Recién puedo tomarme el tiempo de escribir y contar acerca de mi increíble experiencia viajando a Campinas a principios de octubre para presentar nuestro Proyecto de Investigación referido a la «Influencia del desarrollo de la Longanimidad en el liderazgo de los Millennials».

Como lo publiqué en su momento en mi Instagram, esta gente va a quedar siempre en mi corazón. Gracias a la FACAMP (Daniel de Mattos Höfling), a Qualitas, a Brain, a Globe y a toda la ciudad de Campinas.

Ya tomando un poco de distancia, me alegra enormemente haber aceptado el desafío de visitar la Universidad, de mostrar nuestro Proyecto y de haber dado clases en portugués.

¡Gracias también a la Universidad Siglo 21 por hacer posible este viaje!

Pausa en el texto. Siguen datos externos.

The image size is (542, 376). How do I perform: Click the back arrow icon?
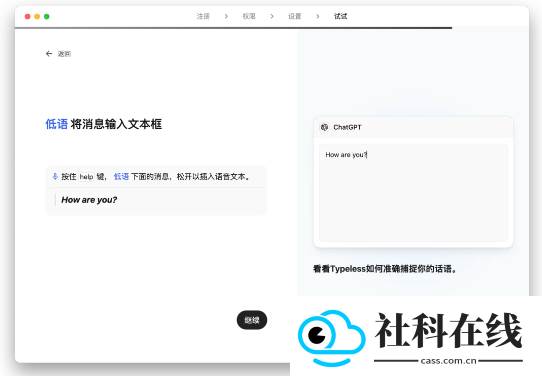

Justamente, por esto vale la pena viajar. Salir de la zona de confort te renueva y te hace ser mejor persona y mejor profesional. Te hacer crecer mil pasos en sólo una semana. Te permite inmiscuirte y asomar la nariz en otras realidades y también, sentirte un poco parte de ellas.

Me quedo con todo esto, nuestro trabajo, el intercambio cultural, las terribles ganas de los chicos de escuchar a alguien que venía de la Argentina, etc.

Dar una clase, una palestra o una conferencia en otro idioma, es algo que recomiendo enfáticamente y si bien domino el portugués, desde ya que los nervios estuvieron presentes al tener que enfrentar una situación totalmente novedosa, por algo somos humanos. Igualmente, estos nervios previos a la experiencia se relacionan con la motivación, con las expectativas, con las tremendas ansias de mostrar tu mejor versión para un público inédito y el hecho de poder dejarles algún aprendizaje.

Aportar y compartir, desde tu país, desde tu lugar, desde lo que hacés con toda la pasión del mundo. El sentido de construir algo significativo. Obrigado.